Speaking on Saturday, Mr Ratcliffe said the latest TV reports seemed timed to build up the case against his wife ahead of her next court appearance, as well as to exert as much pressure as possible on the British government.

“It’s clearly a very cynical attempt to try and make her out to be some important British spy,” he said. “I don’t know if that’s to try and justify her new court case or to put pressure on the British government, because the foreign secretary is planning to go to Iran fairly soon. It’s probably both.”

It comes following reports that Britain is considering making a £400 million (Dh1.96bn) payment to Tehran, in a diplomatic effort at improving the 38-year-old's chances of release.

Mr Ratcliffe said his wife’s role at Training Station was to translate training course modules into Farsi, but that the texts never appear to have been used.

He added that the material shown in both broadcasts would have been obtained by investigators from the hard-line Revolutionary Guard, who immediately gained access to all her email accounts after her arrest.

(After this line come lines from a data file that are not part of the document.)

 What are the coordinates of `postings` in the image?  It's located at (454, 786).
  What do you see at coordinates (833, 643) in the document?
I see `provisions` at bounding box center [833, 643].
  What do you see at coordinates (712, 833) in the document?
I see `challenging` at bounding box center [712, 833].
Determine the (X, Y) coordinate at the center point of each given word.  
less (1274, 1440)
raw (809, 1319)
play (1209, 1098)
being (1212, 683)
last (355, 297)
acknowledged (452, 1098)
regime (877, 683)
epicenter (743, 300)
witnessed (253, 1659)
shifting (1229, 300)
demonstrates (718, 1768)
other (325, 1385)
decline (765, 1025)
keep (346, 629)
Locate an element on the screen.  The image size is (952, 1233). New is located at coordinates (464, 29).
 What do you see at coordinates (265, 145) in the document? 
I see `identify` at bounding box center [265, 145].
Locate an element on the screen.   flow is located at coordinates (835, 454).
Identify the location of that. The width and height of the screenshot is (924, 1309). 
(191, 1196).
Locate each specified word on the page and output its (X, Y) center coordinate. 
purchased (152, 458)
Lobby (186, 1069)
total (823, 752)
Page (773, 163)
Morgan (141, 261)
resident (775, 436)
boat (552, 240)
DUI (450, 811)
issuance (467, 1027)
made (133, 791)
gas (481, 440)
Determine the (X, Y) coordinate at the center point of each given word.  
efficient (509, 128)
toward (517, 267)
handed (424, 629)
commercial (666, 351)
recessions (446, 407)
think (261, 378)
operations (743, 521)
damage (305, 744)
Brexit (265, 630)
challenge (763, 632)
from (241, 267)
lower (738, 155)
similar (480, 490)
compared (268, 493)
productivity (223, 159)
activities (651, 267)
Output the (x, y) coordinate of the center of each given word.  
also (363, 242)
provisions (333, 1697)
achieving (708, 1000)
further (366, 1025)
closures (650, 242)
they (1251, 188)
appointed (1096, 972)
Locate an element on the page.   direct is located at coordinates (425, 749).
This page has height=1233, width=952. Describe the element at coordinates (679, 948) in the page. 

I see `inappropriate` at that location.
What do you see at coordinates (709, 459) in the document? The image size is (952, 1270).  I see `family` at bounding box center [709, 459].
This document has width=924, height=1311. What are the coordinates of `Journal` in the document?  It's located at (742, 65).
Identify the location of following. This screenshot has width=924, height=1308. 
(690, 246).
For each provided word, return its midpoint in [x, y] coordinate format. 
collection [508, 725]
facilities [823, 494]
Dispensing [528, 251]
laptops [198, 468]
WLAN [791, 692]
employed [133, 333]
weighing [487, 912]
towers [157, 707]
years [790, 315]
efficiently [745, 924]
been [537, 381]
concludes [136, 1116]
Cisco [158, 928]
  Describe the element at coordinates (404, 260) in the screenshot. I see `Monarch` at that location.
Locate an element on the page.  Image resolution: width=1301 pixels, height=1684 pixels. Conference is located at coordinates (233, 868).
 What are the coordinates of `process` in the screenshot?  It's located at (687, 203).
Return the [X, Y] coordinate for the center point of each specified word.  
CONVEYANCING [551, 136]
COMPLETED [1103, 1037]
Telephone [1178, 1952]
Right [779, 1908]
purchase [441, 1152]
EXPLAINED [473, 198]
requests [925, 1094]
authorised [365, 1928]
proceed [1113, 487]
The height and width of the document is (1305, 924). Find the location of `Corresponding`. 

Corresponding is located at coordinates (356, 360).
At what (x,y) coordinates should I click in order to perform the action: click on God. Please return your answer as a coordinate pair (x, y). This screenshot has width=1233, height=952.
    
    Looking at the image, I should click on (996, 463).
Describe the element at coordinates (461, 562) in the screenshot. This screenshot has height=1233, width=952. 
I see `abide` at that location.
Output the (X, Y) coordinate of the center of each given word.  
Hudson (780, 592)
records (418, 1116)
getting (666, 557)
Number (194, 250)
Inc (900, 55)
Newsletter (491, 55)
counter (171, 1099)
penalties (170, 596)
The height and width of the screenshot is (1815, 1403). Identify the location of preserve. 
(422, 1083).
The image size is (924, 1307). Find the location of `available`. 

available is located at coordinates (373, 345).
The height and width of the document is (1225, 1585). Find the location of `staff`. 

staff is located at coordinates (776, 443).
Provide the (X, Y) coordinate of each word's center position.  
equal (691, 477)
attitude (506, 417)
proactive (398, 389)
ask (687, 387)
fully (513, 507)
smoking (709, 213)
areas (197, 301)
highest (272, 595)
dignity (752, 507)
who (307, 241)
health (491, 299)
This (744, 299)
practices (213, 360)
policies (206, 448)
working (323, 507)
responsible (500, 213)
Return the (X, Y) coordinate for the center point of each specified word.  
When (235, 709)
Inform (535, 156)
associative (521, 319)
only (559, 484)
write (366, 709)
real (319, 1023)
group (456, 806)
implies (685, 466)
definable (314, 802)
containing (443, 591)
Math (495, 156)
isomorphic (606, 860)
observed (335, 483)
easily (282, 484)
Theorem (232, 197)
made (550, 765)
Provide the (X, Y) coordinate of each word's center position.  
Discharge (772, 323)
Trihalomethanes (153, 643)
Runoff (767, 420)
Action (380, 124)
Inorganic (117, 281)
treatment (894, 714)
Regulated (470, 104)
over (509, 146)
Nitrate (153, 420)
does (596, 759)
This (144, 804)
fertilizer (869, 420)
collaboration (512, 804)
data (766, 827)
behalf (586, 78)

“From what they’ve put on TV [on Thursday], they’ve linked it to the BBC stuff before and also to Thomson Reuters, to try and make it into some big global conspiracy,” he said. “Way back from the beginning of the allegations, they’ve tried to make it seem as though she’s involved in this big secret global network of spies, and so they just keep on spinning that story in different forms.”

“It’s crazy, crazy stuff,” he said, adding that he would be complaining directly to the Iranian embassy.

Ms Zaghari-Ratcliffe collapsed, had a panic attack, and had to be injected with a vitamin B complex and a sedative to calm her down after seeing the broadcast last week. Mr Ratcliffe expressed concerns over the potential impact that this latest news would have on his wife, with a third episode of the series expected to be broadcast next Thursday.

Hopes had been raised that Ms Zaghari-Ratcliffe could be eligible for early release after the Iranian authorities ordered a health assessment, amid fears she is on the verge of a nervous breakdown.

Mr Ratcliffe said the family was trying to stay hopeful despite the stream of accusations from Iran.

“On the one hand, we’re hearing all those noises, saying she might be out soon. On the other hand, state broadcasters are putting out all this really aggressive propaganda saying that she’s the head of a network of spies – not even just a spy – and she’s being taken to court for a second time… It all just feels incredibly political.”

Mr Ratcliffe said he was “pretty sure” that Mr Johnson would be going out to Iran in the coming weeks, although it is not yet clear whether he will be able to join the foreign secretary on the trip. “I’m still hopeful… I haven’t given up hope,” he said.